=== YOUR INSTRUCTIONS ===
Below is a listing. Set down exactly the lines from the one containing "You are a GUI" through the one containing "Click the Gmail", both ends included, and leave out the rest.
::::::::
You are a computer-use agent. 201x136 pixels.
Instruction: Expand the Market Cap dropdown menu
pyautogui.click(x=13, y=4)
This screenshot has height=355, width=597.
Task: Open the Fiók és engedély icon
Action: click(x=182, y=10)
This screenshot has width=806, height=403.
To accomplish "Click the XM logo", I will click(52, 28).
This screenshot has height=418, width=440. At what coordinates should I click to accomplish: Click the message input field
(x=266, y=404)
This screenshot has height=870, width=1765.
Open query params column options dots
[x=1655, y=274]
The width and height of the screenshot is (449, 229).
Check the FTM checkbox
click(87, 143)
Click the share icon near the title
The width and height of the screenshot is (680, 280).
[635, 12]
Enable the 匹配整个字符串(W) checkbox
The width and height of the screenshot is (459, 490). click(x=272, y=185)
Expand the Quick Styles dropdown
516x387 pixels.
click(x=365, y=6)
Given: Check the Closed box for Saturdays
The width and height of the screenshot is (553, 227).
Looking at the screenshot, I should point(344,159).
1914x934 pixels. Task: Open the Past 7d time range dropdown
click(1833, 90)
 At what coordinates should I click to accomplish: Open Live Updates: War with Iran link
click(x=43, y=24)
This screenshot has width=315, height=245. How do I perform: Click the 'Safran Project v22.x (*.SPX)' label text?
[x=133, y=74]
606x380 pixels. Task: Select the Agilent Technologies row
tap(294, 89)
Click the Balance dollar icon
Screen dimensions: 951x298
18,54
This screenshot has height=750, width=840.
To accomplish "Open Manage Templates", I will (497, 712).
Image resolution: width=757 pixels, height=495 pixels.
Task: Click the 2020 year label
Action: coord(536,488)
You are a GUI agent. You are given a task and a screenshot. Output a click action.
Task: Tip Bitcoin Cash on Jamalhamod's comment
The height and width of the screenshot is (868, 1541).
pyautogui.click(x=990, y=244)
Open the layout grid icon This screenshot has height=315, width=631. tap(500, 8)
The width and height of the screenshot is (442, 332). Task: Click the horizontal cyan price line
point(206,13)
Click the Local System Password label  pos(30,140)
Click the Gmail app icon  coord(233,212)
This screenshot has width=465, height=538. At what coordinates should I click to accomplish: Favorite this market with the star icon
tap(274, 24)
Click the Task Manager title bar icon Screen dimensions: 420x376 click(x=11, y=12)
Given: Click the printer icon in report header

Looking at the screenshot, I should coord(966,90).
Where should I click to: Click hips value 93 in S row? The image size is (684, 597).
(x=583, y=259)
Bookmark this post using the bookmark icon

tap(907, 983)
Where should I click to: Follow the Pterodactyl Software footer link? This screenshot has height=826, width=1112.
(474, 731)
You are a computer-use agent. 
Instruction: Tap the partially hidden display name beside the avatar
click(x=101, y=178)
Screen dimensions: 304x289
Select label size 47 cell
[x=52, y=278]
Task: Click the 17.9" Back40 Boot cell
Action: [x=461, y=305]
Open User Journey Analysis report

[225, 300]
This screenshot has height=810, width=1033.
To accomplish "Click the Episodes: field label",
::::::::
=== WRITTEN RESPONSE ===
You are a GUI agent. You are given a task and a screenshot. Output a click action.
Task: Tip Bitcoin Cash on Jamalhamod's comment
The height and width of the screenshot is (868, 1541).
pyautogui.click(x=990, y=244)
Open the layout grid icon This screenshot has height=315, width=631. tap(500, 8)
The width and height of the screenshot is (442, 332). Task: Click the horizontal cyan price line
point(206,13)
Click the Local System Password label  pos(30,140)
Click the Gmail app icon  coord(233,212)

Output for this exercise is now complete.